In a remarkable twist, air pollution monitoring stations have unwittingly become treasure troves of valuable plant and animal life data. Recent advancements in environmental DNA (eDNA) analysis have revolutionized wildlife surveys by enabling researchers to track biodiversity without physically encountering the organisms. Now, scientists have discovered that air filters used in pollution monitoring stations inadvertently capture and store DNA samples from the environment, providing a novel and extensive source of information for tracking species and studying ecosystems.
Environmental DNA consists of genetic material shed by plants and animals, such as cells, waste, and blood, that lingers in the air, water, or soil. Analyzing eDNA has transformed the field of wildlife research, eliminating the need for direct observation and capture of organisms.
Instead, scientists can identify species by detecting their genetic traces left behind in the environment. While eDNA methods have been revolutionary, they have been challenging to apply on large scales and over extended periods. However, a groundbreaking new approach leverages existing air samples routinely collected and stored at pollution monitoring stations to study air pollution and simultaneously track biodiversity.
The Convergence of Air Quality Monitoring and Biodiversity Research
James Allerton from the National Physical Laboratory in the UK recognized the parallels between his work monitoring air quality and a report on harvesting eDNA with air filters.
Collaborating with biologists who conducted the initial study, an international team has conducted experiments confirming that air pollution monitoring stations unintentionally collect and retain DNA samples that can now be analyzed. This unexpected revelation opens up a wealth of possibilities for studying biodiversity.
Elizabeth Clare from York University in Canada highlights the broad applications of this technique. By analyzing the DNA samples captured on air filters, researchers can detect the rise of invasive species, monitor the decline of native species, and even discover entirely new organisms previously unknown to science.
In their tests, the team analyzed air filters from monitoring stations in London and Auchencorth Moss near Edinburgh, identifying DNA from over 180 different plants, fungi, insects, mammals, birds, fish, and amphibians. The samples included hedgehogs, badgers, smooth newts, songbirds, trees, and arable crops.

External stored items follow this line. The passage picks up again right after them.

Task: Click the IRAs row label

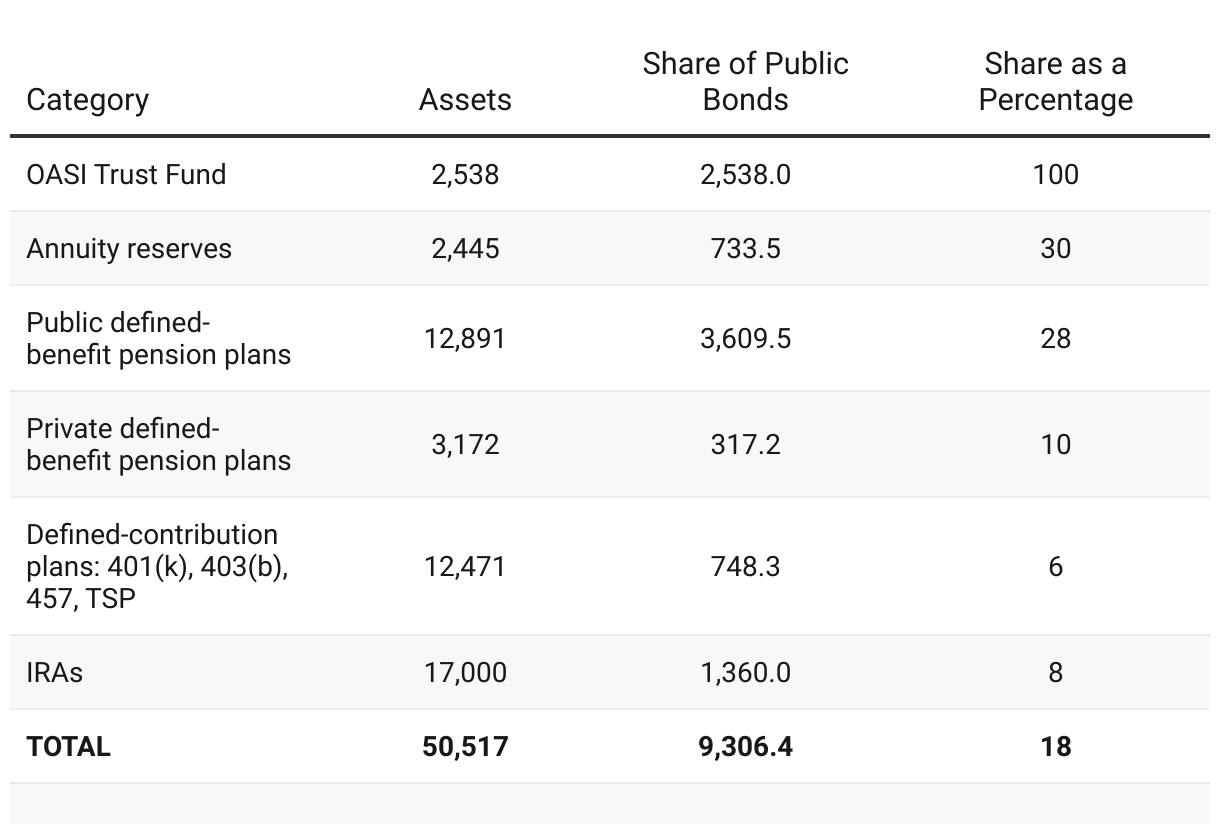Action: click(x=55, y=672)
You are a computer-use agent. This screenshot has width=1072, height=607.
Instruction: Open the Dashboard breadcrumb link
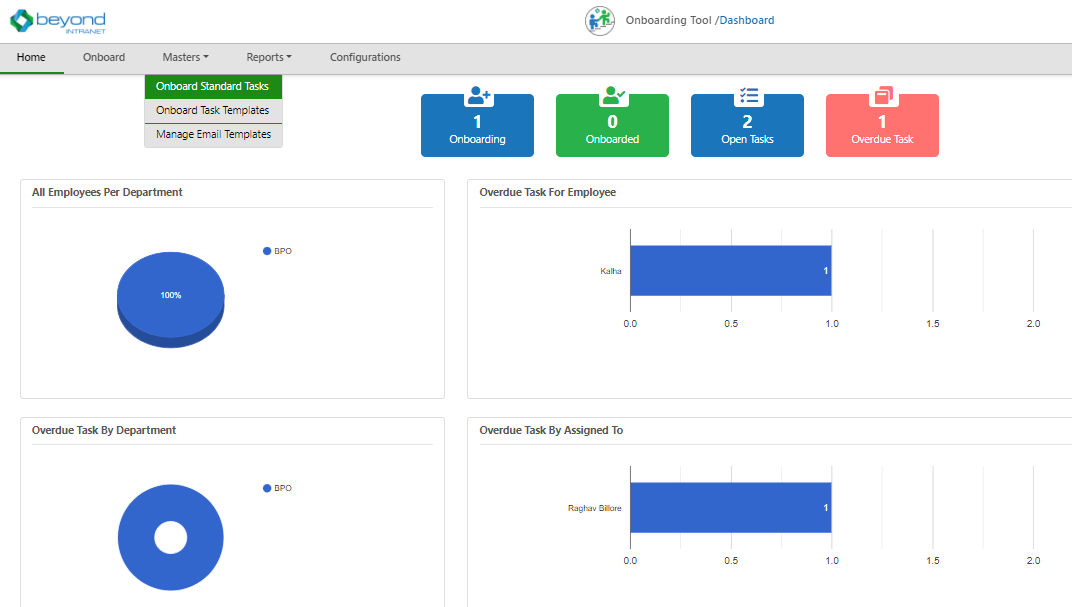tap(746, 20)
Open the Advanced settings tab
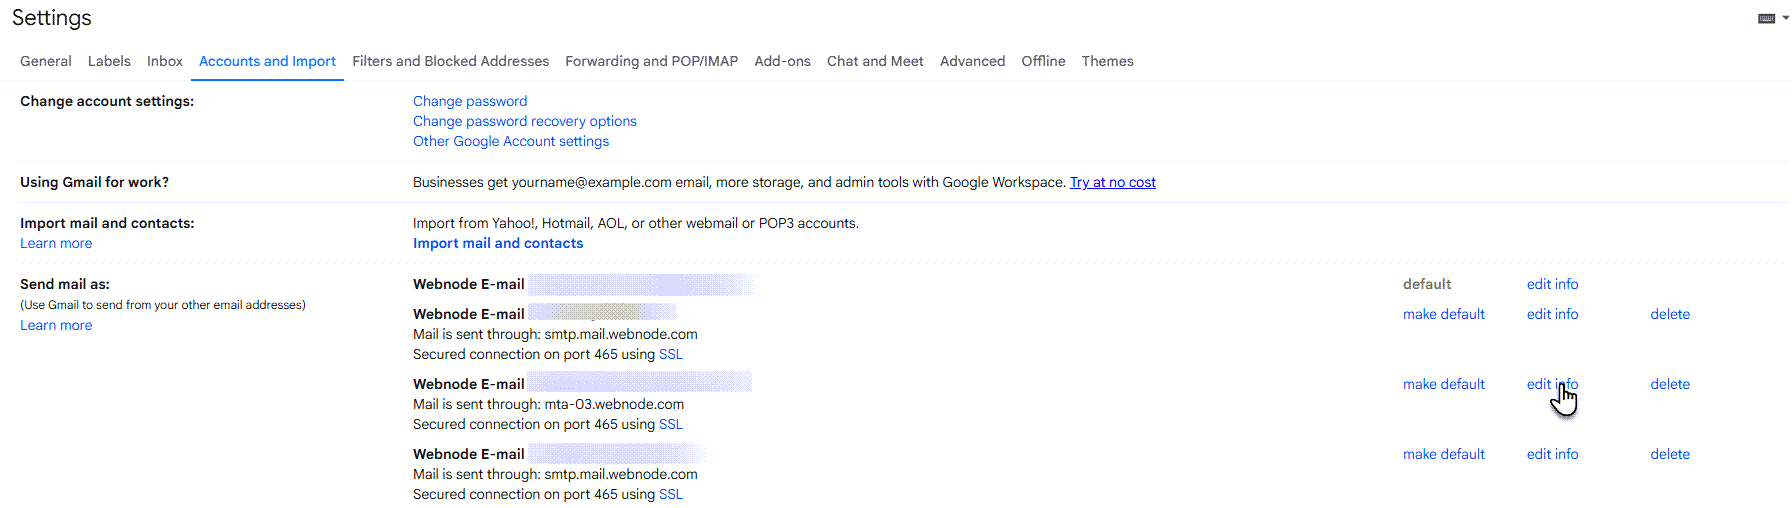Viewport: 1792px width, 508px height. tap(972, 61)
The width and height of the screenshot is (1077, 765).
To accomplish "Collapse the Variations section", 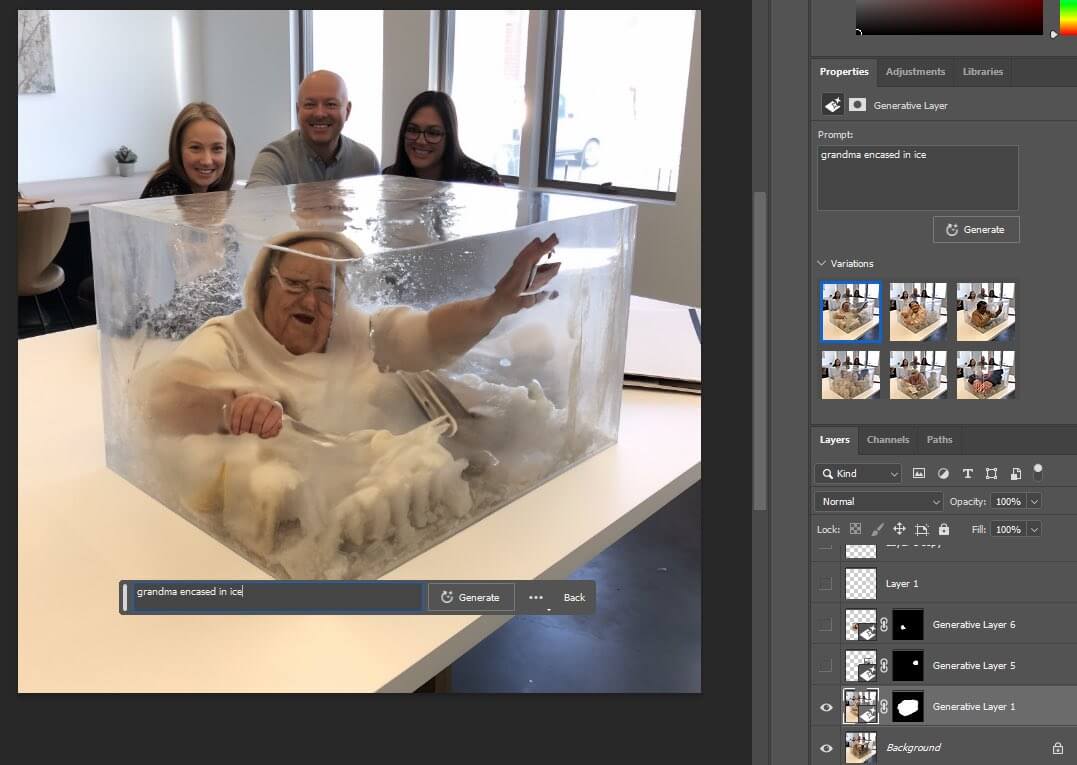I will pyautogui.click(x=822, y=264).
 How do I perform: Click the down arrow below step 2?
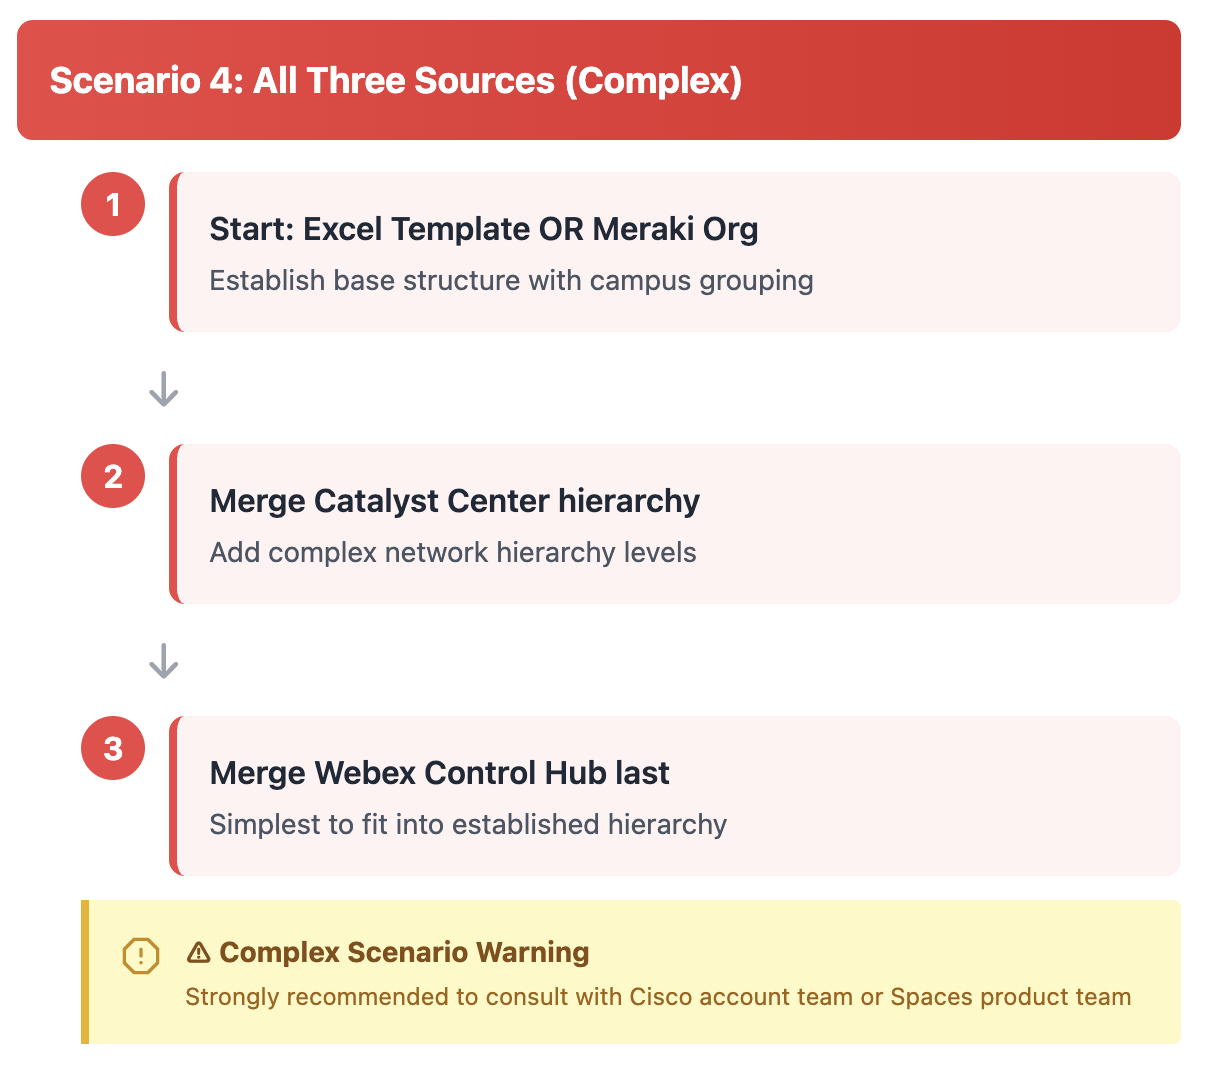pos(163,661)
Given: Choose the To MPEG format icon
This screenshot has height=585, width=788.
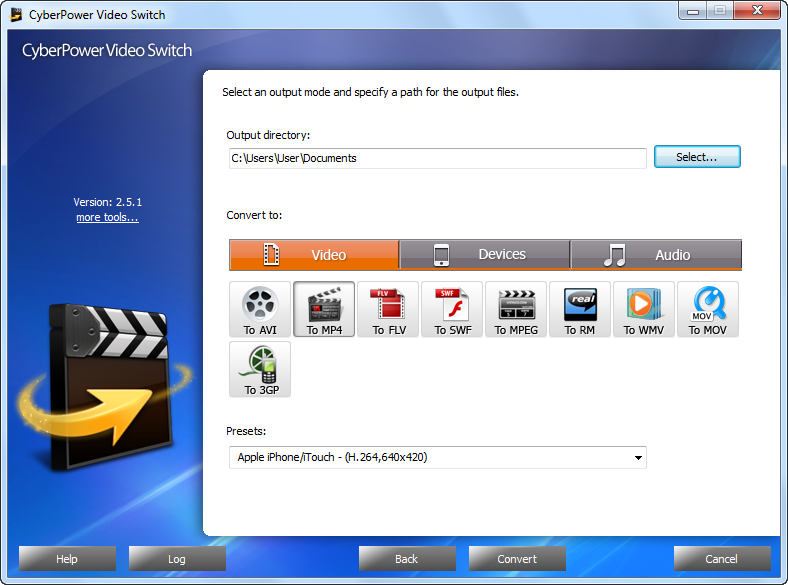Looking at the screenshot, I should (x=516, y=309).
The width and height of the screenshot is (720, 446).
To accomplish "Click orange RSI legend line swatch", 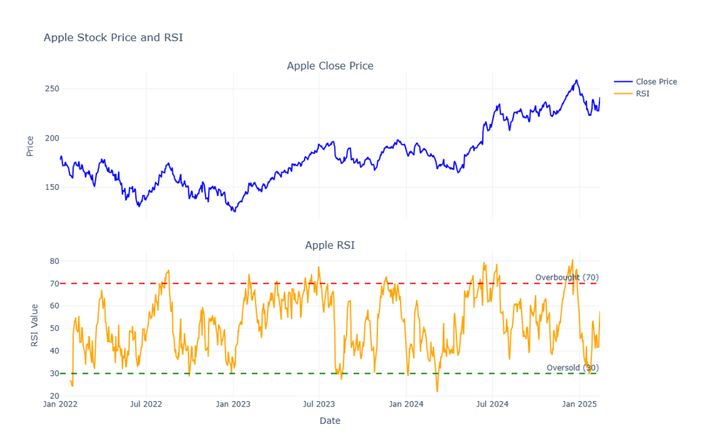I will tap(623, 93).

Clare and her colleagues are now embarking on an ambitious endeavor to compile a global database of biodiversity information, both past and present. They are actively seeking standardized air filters from government and private institutions worldwide, intending to gather millions of historical samples. By analyzing these samples, researchers can generate new datasets that offer insights into various species’ historical distribution and abundance.
Douglas Yu from the University of East Anglia recognizes the value of utilizing historical samples to generate new data sets. However, he emphasizes that the true advantage of this technique lies in its potential to collect samples effortlessly in the future. This capability will aid in monitoring the success of biodiversity restoration initiatives, allowing researchers to track the progress of conservation efforts more effectively.